| YOUR GOAL |
Across the listing below, count every line where the string "will" appears, then give only the count.
SUPPLIED DATA START
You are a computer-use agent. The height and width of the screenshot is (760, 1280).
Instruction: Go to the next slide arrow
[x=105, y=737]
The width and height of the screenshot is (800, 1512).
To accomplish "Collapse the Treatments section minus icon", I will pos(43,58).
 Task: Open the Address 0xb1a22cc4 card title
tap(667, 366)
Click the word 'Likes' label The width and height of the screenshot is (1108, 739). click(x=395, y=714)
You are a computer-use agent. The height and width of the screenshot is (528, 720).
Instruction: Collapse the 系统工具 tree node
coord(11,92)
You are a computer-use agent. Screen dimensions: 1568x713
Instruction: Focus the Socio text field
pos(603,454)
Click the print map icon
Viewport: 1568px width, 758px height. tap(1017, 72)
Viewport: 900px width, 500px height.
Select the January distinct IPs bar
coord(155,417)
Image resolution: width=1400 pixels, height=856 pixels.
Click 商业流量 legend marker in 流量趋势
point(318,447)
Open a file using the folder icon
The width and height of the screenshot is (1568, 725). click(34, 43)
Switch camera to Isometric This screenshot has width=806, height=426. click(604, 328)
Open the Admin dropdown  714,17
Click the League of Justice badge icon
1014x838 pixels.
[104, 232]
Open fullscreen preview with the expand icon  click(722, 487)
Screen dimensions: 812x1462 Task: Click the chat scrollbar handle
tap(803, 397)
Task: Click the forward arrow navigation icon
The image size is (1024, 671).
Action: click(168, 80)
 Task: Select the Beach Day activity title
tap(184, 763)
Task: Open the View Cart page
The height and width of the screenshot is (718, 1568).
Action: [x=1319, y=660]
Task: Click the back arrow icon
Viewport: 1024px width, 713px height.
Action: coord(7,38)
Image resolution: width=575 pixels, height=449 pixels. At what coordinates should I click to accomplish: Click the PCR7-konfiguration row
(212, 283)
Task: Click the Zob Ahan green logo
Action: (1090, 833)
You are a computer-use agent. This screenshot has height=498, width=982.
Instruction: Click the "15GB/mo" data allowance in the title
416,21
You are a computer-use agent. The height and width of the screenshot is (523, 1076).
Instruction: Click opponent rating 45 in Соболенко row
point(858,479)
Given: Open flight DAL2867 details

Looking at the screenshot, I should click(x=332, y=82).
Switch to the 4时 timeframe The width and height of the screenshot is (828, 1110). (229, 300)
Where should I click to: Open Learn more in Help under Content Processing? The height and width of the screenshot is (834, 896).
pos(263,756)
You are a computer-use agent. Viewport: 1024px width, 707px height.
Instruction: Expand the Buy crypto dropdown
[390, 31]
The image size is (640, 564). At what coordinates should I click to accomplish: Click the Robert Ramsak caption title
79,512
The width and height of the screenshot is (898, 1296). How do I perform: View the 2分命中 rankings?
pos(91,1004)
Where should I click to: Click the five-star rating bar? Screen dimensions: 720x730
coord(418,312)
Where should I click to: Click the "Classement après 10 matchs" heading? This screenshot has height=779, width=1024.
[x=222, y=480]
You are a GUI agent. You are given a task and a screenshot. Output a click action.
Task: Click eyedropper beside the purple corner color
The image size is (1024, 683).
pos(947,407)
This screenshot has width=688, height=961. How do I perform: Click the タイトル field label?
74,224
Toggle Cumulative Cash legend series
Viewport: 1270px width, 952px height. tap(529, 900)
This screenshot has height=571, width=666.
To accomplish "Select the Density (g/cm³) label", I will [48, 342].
SUPPLIED DATA END
| RESPONSE TO THIS TASK |
2